10. The method according to claim 9, wherein the wire is attached so as to be separated by a predetermined height from the existing pipe side of the internal surface panel.

11. The method according to claim 9, wherein the wire is attached at a position lower than a linking member for linking the segments in the pipe length direction.

12. A method for rehabilitating an existing pipe using segments each made of plastic comprising an internal surface panel and integrally formed side and end panels provided at peripheral edges of the internal surface panel, the method comprising:

linking the segments in the circumferential direction to constitute a pipe unit;

linking the pipe units in the pipe length direction using a linking member;

attaching a wire of aramid fibers about the entire circumference of the pipe unit each time one of the pipe units is linked in the pipe length direction;

carrying out in succession linkage of the pipe units in the pipe length direction and attachment of wires to lay a rehabilitation pipe inside an existing pipe; and

filling a gap between the rehabilitation pipe and the existing pipe with a filler, which is solidified with the wire being embedded therein.
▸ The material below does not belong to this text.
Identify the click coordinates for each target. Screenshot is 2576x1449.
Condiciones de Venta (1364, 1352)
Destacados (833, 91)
13. A method for rehabilitating an existing pipe using segments each made of plastic comprising an internal surface panel and integrally formed side and end panels provided at peripheral edges of the internal surface panel, the method comprising:

linking the segments in the circumferential direction to constitute a pipe unit;

linking the pipe units in succession in the pipe length direction while a wire of aramid fibers is attached in a spiral pattern about the pipe units, thereby laying inside an existing pipe a rehabilitation pipe around which the wire is wound in a spiral pattern; and

filling a gap between the rehabilitation pipe and the existing pipe with a filler, which is solidified with the spiral wire being embedded therein.
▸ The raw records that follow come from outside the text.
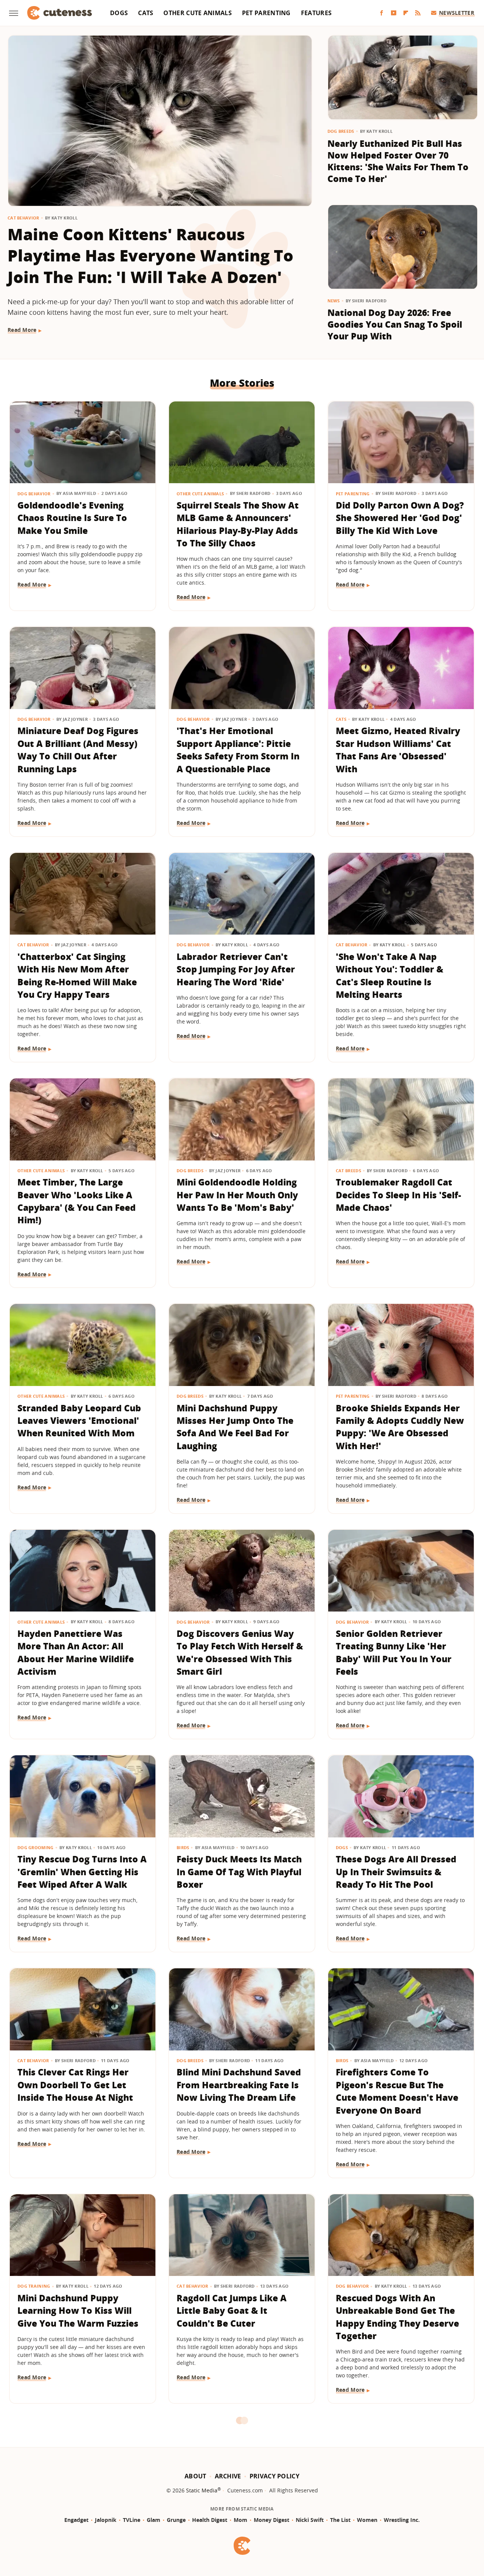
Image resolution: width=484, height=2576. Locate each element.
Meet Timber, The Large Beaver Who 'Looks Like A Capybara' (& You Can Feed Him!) (76, 1201)
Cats (145, 13)
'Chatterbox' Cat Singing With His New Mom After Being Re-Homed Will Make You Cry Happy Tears (77, 975)
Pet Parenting (266, 13)
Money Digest (271, 2519)
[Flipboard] (406, 13)
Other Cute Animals (197, 13)
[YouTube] (394, 13)
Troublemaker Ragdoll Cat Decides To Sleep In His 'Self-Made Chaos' (398, 1194)
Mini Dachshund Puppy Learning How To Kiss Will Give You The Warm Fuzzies (77, 2310)
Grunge (176, 2519)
14. A method for rehabilitating an existing pipe using segments each made of plastic comprising an internal surface panel and integrally formed side and end panels provided at peripheral edges of the internal surface panel, the method comprising:

disposing inside an existing pipe a wire of aramid fibers wound into spiral form in a direction extending in the pipe length direction;

linking the segments in the circumferential direction to constitute a pipe unit;

linking the pipe units in succession in the pipe length direction inside the wire wound into spiral form, thereby laying a rehabilitation pipe inside the spiral wire; and

filling a gap between the rehabilitation pipe and the existing pipe with a filler, which is solidified with the spiral wire being embedded therein.
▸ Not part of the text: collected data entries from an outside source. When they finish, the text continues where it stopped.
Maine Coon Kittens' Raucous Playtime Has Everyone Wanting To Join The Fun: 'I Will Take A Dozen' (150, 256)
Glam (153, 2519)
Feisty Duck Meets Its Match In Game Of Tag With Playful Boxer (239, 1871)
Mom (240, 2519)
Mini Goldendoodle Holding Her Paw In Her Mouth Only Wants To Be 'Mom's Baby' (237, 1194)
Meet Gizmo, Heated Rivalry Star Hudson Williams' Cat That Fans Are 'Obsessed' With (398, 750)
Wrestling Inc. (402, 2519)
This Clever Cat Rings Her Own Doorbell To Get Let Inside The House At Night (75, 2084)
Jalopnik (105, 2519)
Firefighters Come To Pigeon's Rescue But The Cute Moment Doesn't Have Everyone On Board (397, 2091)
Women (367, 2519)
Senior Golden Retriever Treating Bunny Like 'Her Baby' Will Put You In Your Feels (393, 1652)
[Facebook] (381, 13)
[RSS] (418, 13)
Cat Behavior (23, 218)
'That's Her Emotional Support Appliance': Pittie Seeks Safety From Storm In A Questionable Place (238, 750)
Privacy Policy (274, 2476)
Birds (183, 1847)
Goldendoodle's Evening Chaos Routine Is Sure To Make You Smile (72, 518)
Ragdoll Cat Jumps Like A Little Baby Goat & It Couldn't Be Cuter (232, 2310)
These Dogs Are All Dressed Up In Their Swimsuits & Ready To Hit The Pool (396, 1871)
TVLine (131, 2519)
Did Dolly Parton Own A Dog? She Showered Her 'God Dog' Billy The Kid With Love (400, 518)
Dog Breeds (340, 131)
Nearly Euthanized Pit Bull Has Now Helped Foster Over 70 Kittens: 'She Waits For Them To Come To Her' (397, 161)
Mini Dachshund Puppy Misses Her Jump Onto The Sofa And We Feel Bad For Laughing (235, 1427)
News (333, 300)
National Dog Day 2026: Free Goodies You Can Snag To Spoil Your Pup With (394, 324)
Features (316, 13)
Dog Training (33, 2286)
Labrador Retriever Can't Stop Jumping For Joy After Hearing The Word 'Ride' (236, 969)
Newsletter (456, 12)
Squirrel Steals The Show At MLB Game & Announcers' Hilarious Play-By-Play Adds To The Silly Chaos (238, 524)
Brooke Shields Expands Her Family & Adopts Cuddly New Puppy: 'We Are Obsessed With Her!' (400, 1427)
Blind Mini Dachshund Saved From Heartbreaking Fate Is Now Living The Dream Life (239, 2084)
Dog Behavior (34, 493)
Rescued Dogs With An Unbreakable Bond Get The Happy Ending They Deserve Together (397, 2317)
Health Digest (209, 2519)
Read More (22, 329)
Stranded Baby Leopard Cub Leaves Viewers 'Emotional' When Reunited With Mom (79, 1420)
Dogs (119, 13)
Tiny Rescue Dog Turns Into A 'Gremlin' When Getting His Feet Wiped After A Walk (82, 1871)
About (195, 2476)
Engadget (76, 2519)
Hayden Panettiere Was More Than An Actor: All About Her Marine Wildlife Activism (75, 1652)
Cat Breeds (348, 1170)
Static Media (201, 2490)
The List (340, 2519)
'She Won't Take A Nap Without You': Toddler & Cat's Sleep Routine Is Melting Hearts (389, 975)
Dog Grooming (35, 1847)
15. A method for rehabilitating an existing pipe using segments each made of plastic comprising an internal surface panel and integrally formed side and end panels provided at peripheral edges of the internal surface panel, the method comprising:

linking the segments in the circumferential direction to constitute a pipe unit;

attaching to the pipe unit a band of mesh form of aramid fibers that loops about the outside periphery thereof;

linking in succession the pipe units with the band attached thereto in the pipe length direction to lay a rehabilitation pipe inside an existing pipe; and

filling a gap between the rehabilitation pipe and the existing pipe with a filler, which is solidified with the band being embedded therein.

16. A method for rehabilitating an existing pipe using segments each made of plastic comprising an internal surface panel and integrally formed side and end panels provided at peripheral edges of the internal surface panel, the method comprising:

linking the segments in the circumferential direction to constitute a pipe unit;

linking the pipe units in the pipe length direction using a linking member;

attaching a band of mesh form of aramid fibers about the entire circumference of the pipe unit each time one of the pipe units is linked in the pipe length direction;

carrying out in succession linkage of the pipe units in the pipe length direction and attachment of bands to lay a rehabilitation pipe inside an existing pipe; and

filling a gap between the rehabilitation pipe and the existing pipe with a filler, which is solidified with the band being embedded therein.